Mathematics in climate research is often thought to be mainly a provider of techniques for solving the continuum mechanical equations for the flows of the atmosphere and oceans, for the motion and evolution of Earth’s ice masses, and the like. Three examples will elucidate that there is a much wider range of opportunities.

Climate modellers often employ reduced forms of the continuum mechanical equations to efficiently address their research questions of interest. The first example discusses how mathematical analysis can provide systematic guidelines for the regime of applicability of such reduced model equations.

Meteorologists define climate, in a narrow sense, as the statistical description in terms of the mean and variability of relevant quantities over a period of time (World Meteorological Society; see the website for a broader sense definition). Now, climate researchers are most interested in changes of the climate over time, and yet there is no unique, well-defined notion of time dependent statistics. In fact, there are restrictive conditions which data from time series need to satisfy for classical statistical methods to be applicable. The second example describes recent developments of analysis techniques for time series with non-trivial temporal trends.

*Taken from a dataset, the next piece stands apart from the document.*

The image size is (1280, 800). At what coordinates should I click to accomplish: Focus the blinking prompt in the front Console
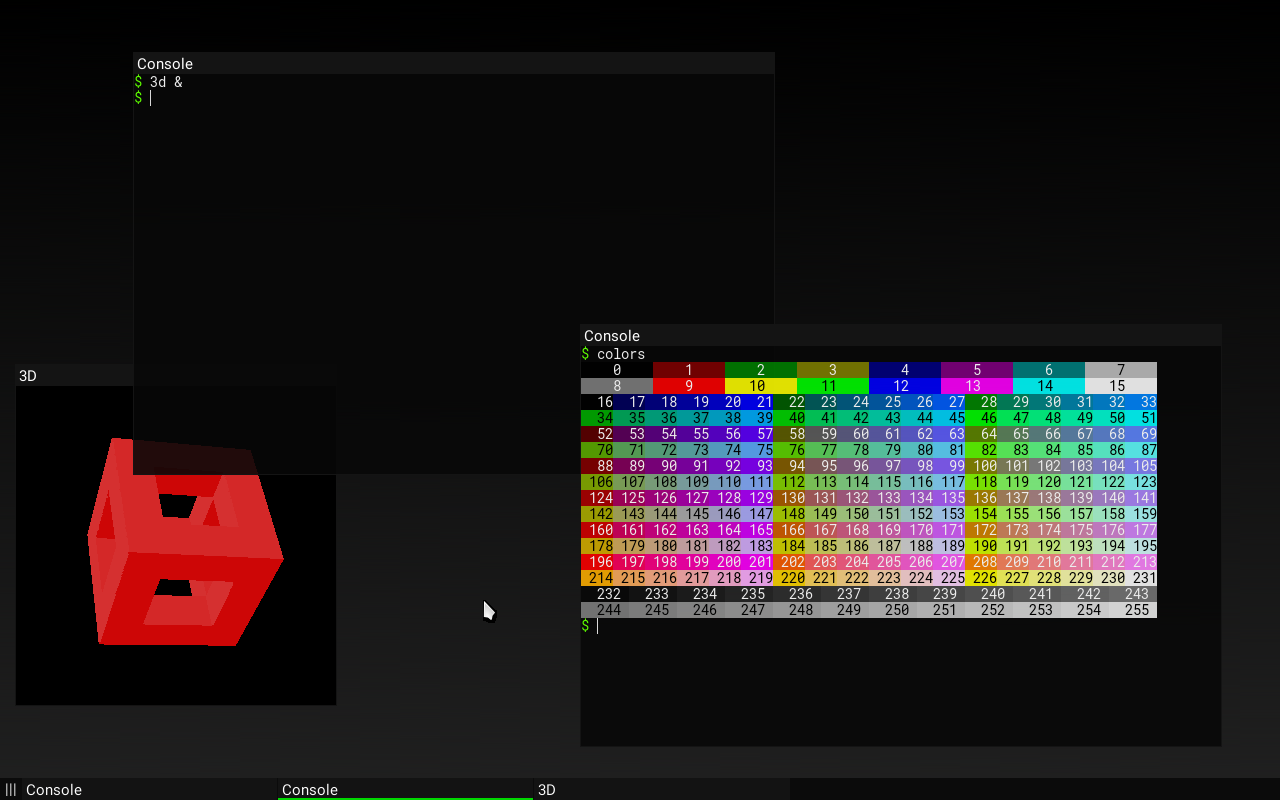pos(597,625)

Modern climate research has joined forces with economy and the social sciences to generate a scientific basis for informed political decisions in the face of global climate change. One major type of problems hampering progress of the related interdisciplinary research consists of often subtle language barriers. The third example describes how mathematical formalization of the notion of vulnerability has helped structuring related interdisciplinary research efforts.

Flows of the Earth’s atmosphere cover a very wide range of scales, from micrometer-sized raindrops to planetary-scale climate phenomena. The range of relevant time scales is equally broad. A central task of theoretical meteorology is to identify specific weather- or climate-related flow phenomena that are associated with particular length and time scales, and to construct simplified models describing these phenomena in terms of some reduced set of effective degrees of freedom.

Textbooks on theoretical meteorology offer derivations of such reduced models from more comprehensive fluid dynamical governing equations through scale analysis, which involves often ingenious combinations of physical intuition and skillful mathematical derivations. Nevertheless, keeping track of how these models relate to each other and what were the underlying assumptions in their derivations is a formidable task. If one is interested, however, in how phenomena associated with different length and/or time scales interact, then knowing how to consistently couple or synchronize the individual reduced models becomes crucial.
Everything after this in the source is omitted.